**WORK ORDER:** Output all entries verbatim, dropping pictures.

**DATA EXTRACTS:**
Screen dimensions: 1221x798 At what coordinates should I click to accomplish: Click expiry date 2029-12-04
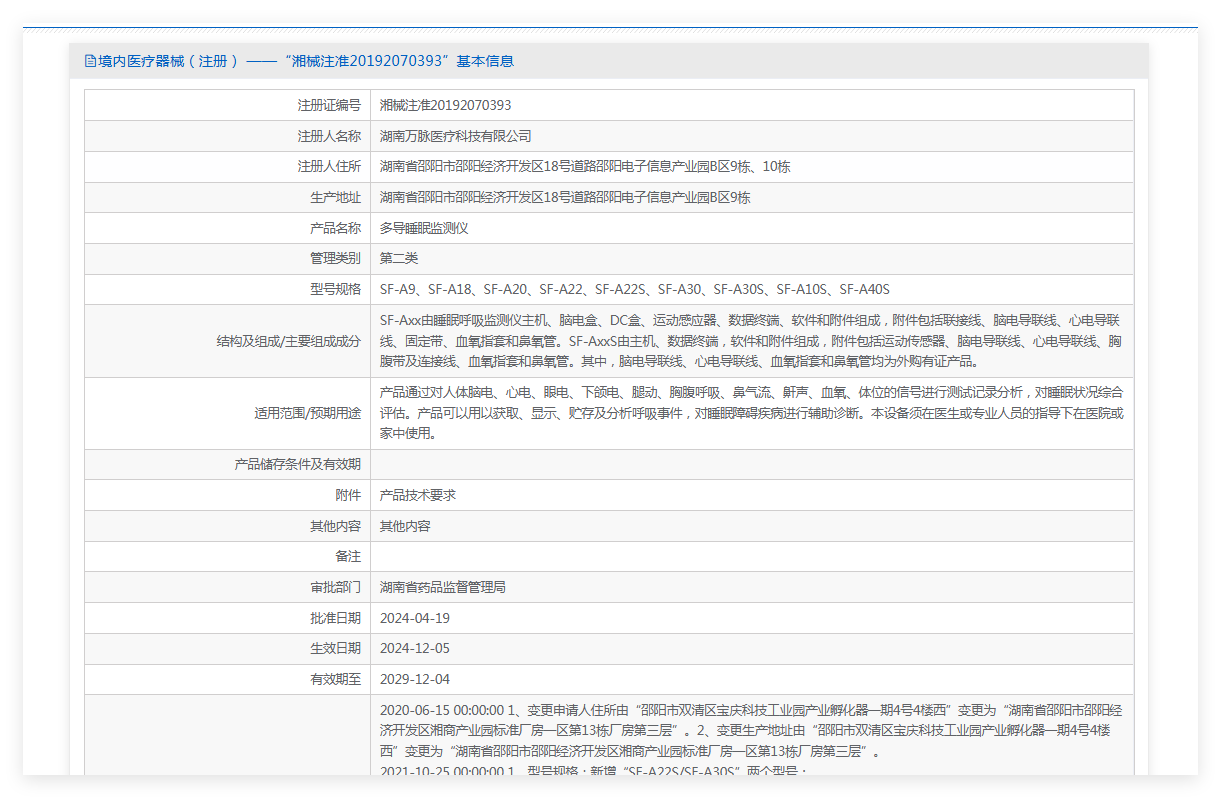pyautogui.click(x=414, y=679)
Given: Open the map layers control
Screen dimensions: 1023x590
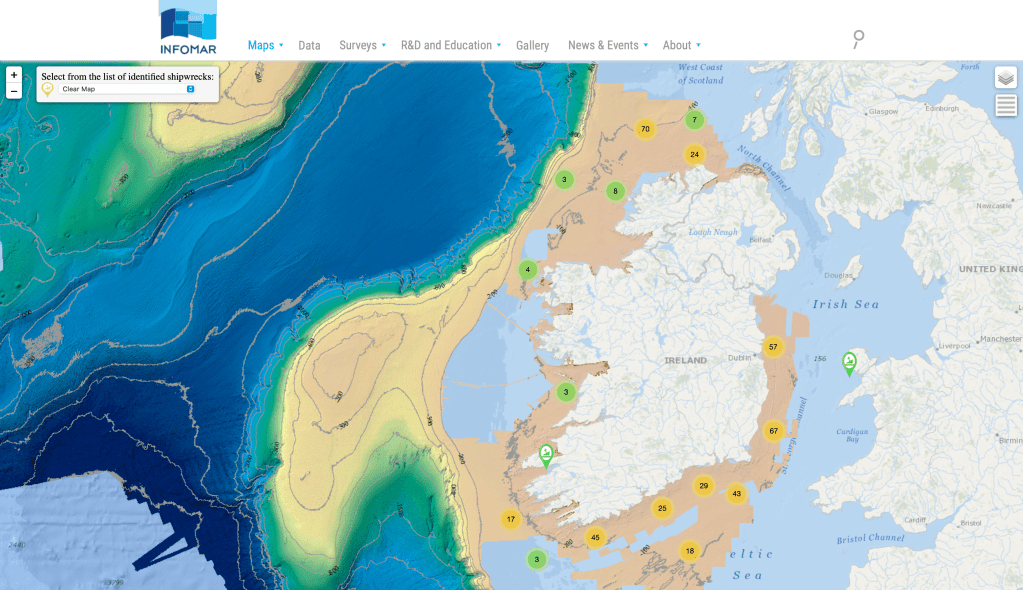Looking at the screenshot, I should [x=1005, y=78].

**SOLUTION BELOW:**
Screen dimensions: 1221x798 At what coordinates should I click to accomplish: Click expiry date 2029-12-04
pyautogui.click(x=414, y=679)
Given: Open the map layers control
Screen dimensions: 1023x590
Looking at the screenshot, I should [x=1005, y=78].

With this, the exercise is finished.